= Taekwondo at the 2008 Summer Olympics – Qualification =

Taekwondo competitions at the 2008 Summer Olympics in Beijing were held from August 20 to August 23. The tournament was held at the Beijing Science and Technology University Gymnasium. There were four weight categories for both men and women. Each NOC can enter 2 men and 2 women, but only 1 athlete per weight category. There was one global Olympic Qualification Tournament and one qualification tournament for each continent. In addition, 4 invitational places were awarded.

> Dataset extract:
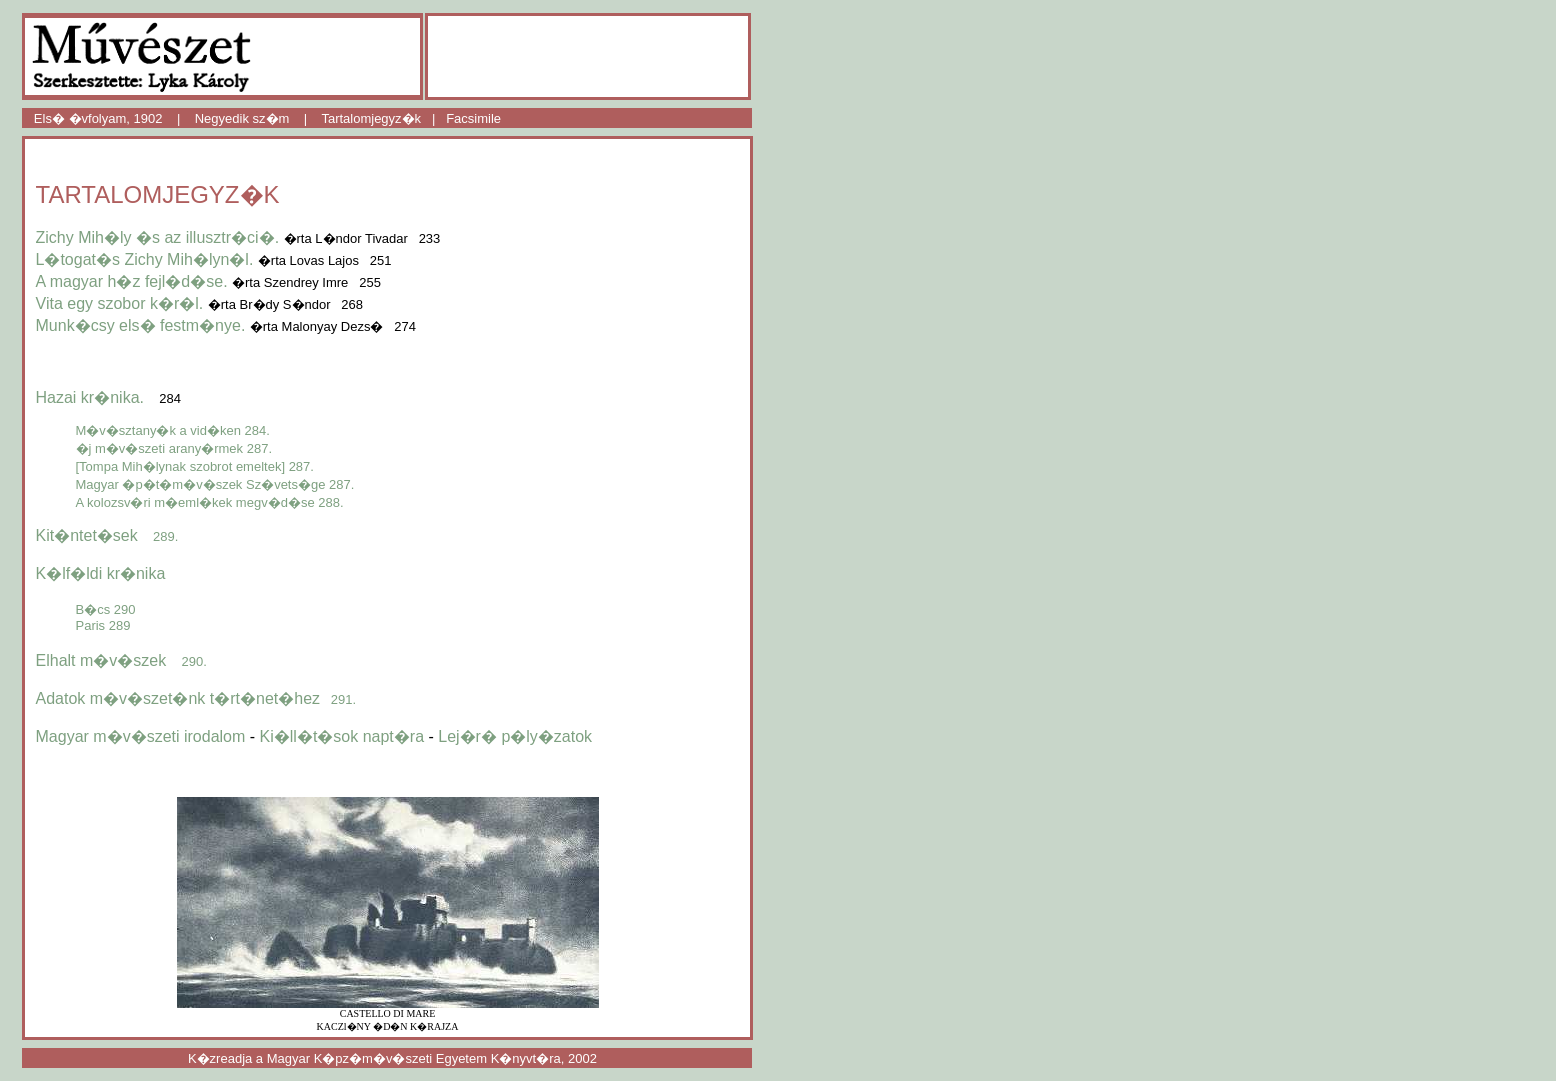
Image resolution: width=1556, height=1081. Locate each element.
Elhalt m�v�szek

> Exercise instructions:
List every means of securing a place in the Olympic taekwondo competition that the passage on 2008 Summer Olympics taekwondo qualification mentions.

> Answer to this problem:
- One global Olympic Qualification Tournament
- One qualification tournament for each continent
- Four invitational places